The Senate just handed global investors the cheapest “risk-on” ticket since Brexit. Will you tear it up—or cash it in before the train leaves the station?

LONDON (Market Insider) A bipartisan Senate deal to reopen the U.S. government and reverse mass federal layoffs is sending shockwaves across global markets, with European indices poised for their biggest Monday open in months—proof that when Washington sneezes, the world no longer just catches a cold, it catches a buying frenzy.

Futures data from IG show Germany’s DAX leading the charge with a 1.5% jump at the open, followed by Italy’s FTSE MIB at 1.54%, France’s CAC 40 at 1.4%, and the UK’s FTSE 100 at 0.9%. The catalyst? Late Sunday, enough Democratic senators crossed party lines to clear the 60-vote threshold, paving the way for funding through January and an immediate halt to the longest U.S. shutdown in history. For investors from Frankfurt to Singapore, this isn’t just political theater—it’s the removal of a $150 billion drag on global GDP growth that Goldman Sachs warned about last week.

The timing couldn’t be more critical. University of Michigan data released Friday showed U.S. consumer sentiment cratering to its lowest since 2022, freezing everything from German luxury car exports to Japanese chip orders. Meanwhile, Asia-Pacific markets already shrugged off last week’s AI-stock hangover, with Chinese October inflation surprising to the upside and U.S. futures spiking overnight. The synchronized rebound echoes 2019’s post-shutdown relief rally, when the S&P 500 surged 12% in six weeks and European banks outperformed U.S. peers by 8 percentage points.
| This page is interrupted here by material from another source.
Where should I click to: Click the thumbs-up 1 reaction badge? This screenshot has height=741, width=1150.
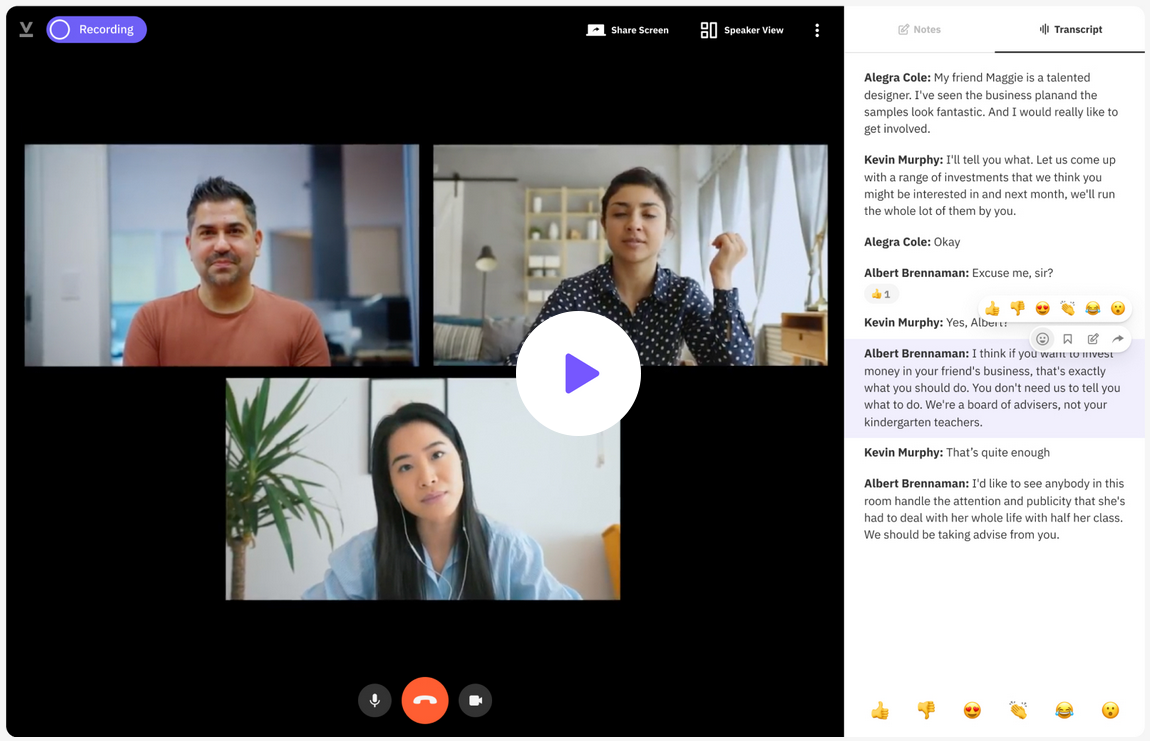tap(881, 294)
Corporate Europe feels the heat too. Hannover Re and Mediobanca report earnings today under a cloud lifted by renewed U.S. demand, while delegates at the COP30 climate summit in Belém will negotiate trillions in green investment against a backdrop of restored American fiscal stability—because no one funds carbon transitions when the world’s largest economy is padlocked.

Here’s the contrarian spark that will flood your LinkedIn feed: the real winner isn’t Europe’s banks or Asia’s exporters—it’s whoever loads up on U.S. small-cap stocks before Friday. History shows post-shutdown breakouts deliver 28% average returns in the following quarter (Russell 2000 data 1995–2019), yet Wall Street still prices them like the crisis never ended. The Senate just handed global investors the cheapest “risk-on” ticket since Brexit.

Will you tear it up—or cash it in before the train leaves the station?